BEGIN RAW RECORDS
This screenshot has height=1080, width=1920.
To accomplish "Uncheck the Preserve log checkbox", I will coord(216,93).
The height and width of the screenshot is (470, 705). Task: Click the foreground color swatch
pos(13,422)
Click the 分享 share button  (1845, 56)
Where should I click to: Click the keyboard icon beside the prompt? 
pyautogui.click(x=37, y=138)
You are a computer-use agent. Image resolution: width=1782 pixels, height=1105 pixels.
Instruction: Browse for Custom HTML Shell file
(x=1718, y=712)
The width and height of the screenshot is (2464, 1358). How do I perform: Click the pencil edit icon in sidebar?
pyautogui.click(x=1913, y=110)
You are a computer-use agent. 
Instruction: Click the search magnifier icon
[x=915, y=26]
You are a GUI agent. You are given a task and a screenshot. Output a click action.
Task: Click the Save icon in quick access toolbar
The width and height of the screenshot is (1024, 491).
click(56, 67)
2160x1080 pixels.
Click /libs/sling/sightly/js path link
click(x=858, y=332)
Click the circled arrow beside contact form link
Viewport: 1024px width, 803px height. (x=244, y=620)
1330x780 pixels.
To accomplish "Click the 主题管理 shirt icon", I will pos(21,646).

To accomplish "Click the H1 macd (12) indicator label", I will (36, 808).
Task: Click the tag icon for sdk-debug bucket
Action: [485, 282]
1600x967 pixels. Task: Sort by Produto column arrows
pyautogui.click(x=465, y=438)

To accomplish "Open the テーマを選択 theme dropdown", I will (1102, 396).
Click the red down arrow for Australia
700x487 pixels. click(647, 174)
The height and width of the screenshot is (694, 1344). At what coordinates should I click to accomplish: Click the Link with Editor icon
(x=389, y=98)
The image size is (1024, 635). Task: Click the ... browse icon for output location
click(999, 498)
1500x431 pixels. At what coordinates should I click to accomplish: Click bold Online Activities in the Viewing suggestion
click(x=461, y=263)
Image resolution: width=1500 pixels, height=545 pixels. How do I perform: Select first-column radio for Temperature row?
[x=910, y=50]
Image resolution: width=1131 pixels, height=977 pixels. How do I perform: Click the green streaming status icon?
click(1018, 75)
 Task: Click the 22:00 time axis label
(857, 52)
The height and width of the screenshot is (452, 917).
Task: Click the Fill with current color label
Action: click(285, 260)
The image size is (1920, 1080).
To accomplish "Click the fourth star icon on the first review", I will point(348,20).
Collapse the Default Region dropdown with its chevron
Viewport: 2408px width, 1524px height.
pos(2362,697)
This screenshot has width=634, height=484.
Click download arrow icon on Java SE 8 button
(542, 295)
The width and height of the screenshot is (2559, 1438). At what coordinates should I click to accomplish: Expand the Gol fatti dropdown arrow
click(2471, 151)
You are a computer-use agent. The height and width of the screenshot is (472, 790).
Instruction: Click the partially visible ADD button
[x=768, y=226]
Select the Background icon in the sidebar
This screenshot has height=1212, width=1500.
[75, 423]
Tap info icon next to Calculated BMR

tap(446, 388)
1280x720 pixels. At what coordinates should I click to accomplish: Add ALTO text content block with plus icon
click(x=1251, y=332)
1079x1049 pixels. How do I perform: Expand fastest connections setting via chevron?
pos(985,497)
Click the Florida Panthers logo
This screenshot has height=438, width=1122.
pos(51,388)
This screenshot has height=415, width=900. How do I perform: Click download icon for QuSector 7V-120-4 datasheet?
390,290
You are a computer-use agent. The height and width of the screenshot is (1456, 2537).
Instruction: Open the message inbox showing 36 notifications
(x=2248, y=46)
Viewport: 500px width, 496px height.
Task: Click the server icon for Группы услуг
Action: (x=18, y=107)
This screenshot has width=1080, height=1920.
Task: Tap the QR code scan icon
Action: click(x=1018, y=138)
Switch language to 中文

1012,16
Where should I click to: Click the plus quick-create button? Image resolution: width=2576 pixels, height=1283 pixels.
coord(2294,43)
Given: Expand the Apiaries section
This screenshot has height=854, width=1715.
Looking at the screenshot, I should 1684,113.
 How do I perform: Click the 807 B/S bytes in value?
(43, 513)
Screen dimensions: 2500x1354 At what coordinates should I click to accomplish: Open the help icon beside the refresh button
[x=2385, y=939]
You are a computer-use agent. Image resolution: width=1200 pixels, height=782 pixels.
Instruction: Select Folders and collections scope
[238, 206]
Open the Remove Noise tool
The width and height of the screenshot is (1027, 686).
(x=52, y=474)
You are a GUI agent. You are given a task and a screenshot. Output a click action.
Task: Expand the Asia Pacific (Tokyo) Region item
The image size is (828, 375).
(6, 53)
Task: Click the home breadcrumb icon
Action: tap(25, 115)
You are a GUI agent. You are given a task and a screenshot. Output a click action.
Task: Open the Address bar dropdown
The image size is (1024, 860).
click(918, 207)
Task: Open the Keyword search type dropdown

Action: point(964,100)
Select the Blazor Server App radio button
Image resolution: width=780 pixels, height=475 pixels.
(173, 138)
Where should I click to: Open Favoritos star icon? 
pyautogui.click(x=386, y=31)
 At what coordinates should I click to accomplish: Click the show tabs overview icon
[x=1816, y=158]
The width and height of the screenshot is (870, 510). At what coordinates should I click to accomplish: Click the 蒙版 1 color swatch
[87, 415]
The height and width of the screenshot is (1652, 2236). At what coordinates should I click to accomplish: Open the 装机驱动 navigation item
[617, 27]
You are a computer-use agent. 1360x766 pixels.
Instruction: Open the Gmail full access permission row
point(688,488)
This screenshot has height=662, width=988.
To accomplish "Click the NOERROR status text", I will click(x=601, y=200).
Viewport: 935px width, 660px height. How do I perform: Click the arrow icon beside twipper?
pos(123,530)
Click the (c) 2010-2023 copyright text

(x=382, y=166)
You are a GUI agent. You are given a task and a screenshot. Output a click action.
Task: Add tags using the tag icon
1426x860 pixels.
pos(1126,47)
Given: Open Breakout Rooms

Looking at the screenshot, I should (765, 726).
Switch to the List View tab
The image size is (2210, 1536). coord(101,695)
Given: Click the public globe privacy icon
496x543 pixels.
END RAW RECORDS
▶ THE PROBLEM
Reproduce all the records above, switching "computer-use agent" to "desktop assistant" wherever it occurs and leaving everything else unchanged.

▶ RIGHT ANSWER
This screenshot has height=1080, width=1920.
To accomplish "Uncheck the Preserve log checkbox", I will coord(216,93).
The height and width of the screenshot is (470, 705). Task: Click the foreground color swatch
pos(13,422)
Click the 分享 share button  (1845, 56)
Where should I click to: Click the keyboard icon beside the prompt? 
pyautogui.click(x=37, y=138)
You are a desktop assistant. Image resolution: width=1782 pixels, height=1105 pixels.
Instruction: Browse for Custom HTML Shell file
(x=1718, y=712)
The width and height of the screenshot is (2464, 1358). How do I perform: Click the pencil edit icon in sidebar?
pyautogui.click(x=1913, y=110)
You are a desktop assistant. 
Instruction: Click the search magnifier icon
[x=915, y=26]
You are a GUI agent. You are given a task and a screenshot. Output a click action.
Task: Click the Save icon in quick access toolbar
The width and height of the screenshot is (1024, 491).
click(56, 67)
2160x1080 pixels.
Click /libs/sling/sightly/js path link
click(x=858, y=332)
Click the circled arrow beside contact form link
Viewport: 1024px width, 803px height. (x=244, y=620)
1330x780 pixels.
To accomplish "Click the 主题管理 shirt icon", I will pos(21,646).

To accomplish "Click the H1 macd (12) indicator label", I will (36, 808).
Task: Click the tag icon for sdk-debug bucket
Action: [485, 282]
1600x967 pixels. Task: Sort by Produto column arrows
pyautogui.click(x=465, y=438)

To accomplish "Open the テーマを選択 theme dropdown", I will (1102, 396).
Click the red down arrow for Australia
700x487 pixels. click(647, 174)
The height and width of the screenshot is (694, 1344). At what coordinates should I click to accomplish: Click the Link with Editor icon
(x=389, y=98)
The image size is (1024, 635). Task: Click the ... browse icon for output location
click(999, 498)
1500x431 pixels. At what coordinates should I click to accomplish: Click bold Online Activities in the Viewing suggestion
click(x=461, y=263)
Image resolution: width=1500 pixels, height=545 pixels. How do I perform: Select first-column radio for Temperature row?
[x=910, y=50]
Image resolution: width=1131 pixels, height=977 pixels. How do I perform: Click the green streaming status icon?
click(1018, 75)
 Task: Click the 22:00 time axis label
(857, 52)
The height and width of the screenshot is (452, 917).
Task: Click the Fill with current color label
Action: click(285, 260)
The image size is (1920, 1080).
To accomplish "Click the fourth star icon on the first review", I will point(348,20).
Collapse the Default Region dropdown with its chevron
Viewport: 2408px width, 1524px height.
pos(2362,697)
This screenshot has width=634, height=484.
Click download arrow icon on Java SE 8 button
(542, 295)
The width and height of the screenshot is (2559, 1438). At what coordinates should I click to accomplish: Expand the Gol fatti dropdown arrow
click(2471, 151)
You are a desktop assistant. The height and width of the screenshot is (472, 790).
Instruction: Click the partially visible ADD button
[x=768, y=226]
Select the Background icon in the sidebar
This screenshot has height=1212, width=1500.
[75, 423]
Tap info icon next to Calculated BMR

tap(446, 388)
1280x720 pixels. At what coordinates should I click to accomplish: Add ALTO text content block with plus icon
click(x=1251, y=332)
1079x1049 pixels. How do I perform: Expand fastest connections setting via chevron?
pos(985,497)
Click the Florida Panthers logo
This screenshot has height=438, width=1122.
pos(51,388)
This screenshot has height=415, width=900. How do I perform: Click download icon for QuSector 7V-120-4 datasheet?
390,290
You are a desktop assistant. The height and width of the screenshot is (1456, 2537).
Instruction: Open the message inbox showing 36 notifications
(x=2248, y=46)
Viewport: 500px width, 496px height.
Task: Click the server icon for Группы услуг
Action: (x=18, y=107)
This screenshot has width=1080, height=1920.
Task: Tap the QR code scan icon
Action: click(x=1018, y=138)
Switch language to 中文

1012,16
Where should I click to: Click the plus quick-create button? Image resolution: width=2576 pixels, height=1283 pixels.
coord(2294,43)
Given: Expand the Apiaries section
This screenshot has height=854, width=1715.
Looking at the screenshot, I should 1684,113.
 How do I perform: Click the 807 B/S bytes in value?
(43, 513)
Screen dimensions: 2500x1354 At what coordinates should I click to accomplish: Open the help icon beside the refresh button
[x=2385, y=939]
You are a desktop assistant. Image resolution: width=1200 pixels, height=782 pixels.
Instruction: Select Folders and collections scope
[238, 206]
Open the Remove Noise tool
The width and height of the screenshot is (1027, 686).
(x=52, y=474)
You are a GUI agent. You are given a task and a screenshot. Output a click action.
Task: Expand the Asia Pacific (Tokyo) Region item
The image size is (828, 375).
(6, 53)
Task: Click the home breadcrumb icon
Action: tap(25, 115)
You are a GUI agent. You are given a task and a screenshot. Output a click action.
Task: Open the Address bar dropdown
The image size is (1024, 860).
click(918, 207)
Task: Open the Keyword search type dropdown

Action: point(964,100)
Select the Blazor Server App radio button
Image resolution: width=780 pixels, height=475 pixels.
(173, 138)
Where should I click to: Open Favoritos star icon? 
pyautogui.click(x=386, y=31)
 At what coordinates should I click to accomplish: Click the show tabs overview icon
[x=1816, y=158]
The width and height of the screenshot is (870, 510). At what coordinates should I click to accomplish: Click the 蒙版 1 color swatch
[87, 415]
The height and width of the screenshot is (1652, 2236). At what coordinates should I click to accomplish: Open the 装机驱动 navigation item
[617, 27]
You are a desktop assistant. 1360x766 pixels.
Instruction: Open the Gmail full access permission row
point(688,488)
This screenshot has height=662, width=988.
To accomplish "Click the NOERROR status text", I will click(x=601, y=200).
Viewport: 935px width, 660px height. How do I perform: Click the arrow icon beside twipper?
pos(123,530)
Click the (c) 2010-2023 copyright text

(x=382, y=166)
You are a GUI agent. You are given a task and a screenshot. Output a click action.
Task: Add tags using the tag icon
1426x860 pixels.
pos(1126,47)
Given: Open Breakout Rooms

Looking at the screenshot, I should (765, 726).
Switch to the List View tab
The image size is (2210, 1536). coord(101,695)
Given: Click the public globe privacy icon
496x543 pixels.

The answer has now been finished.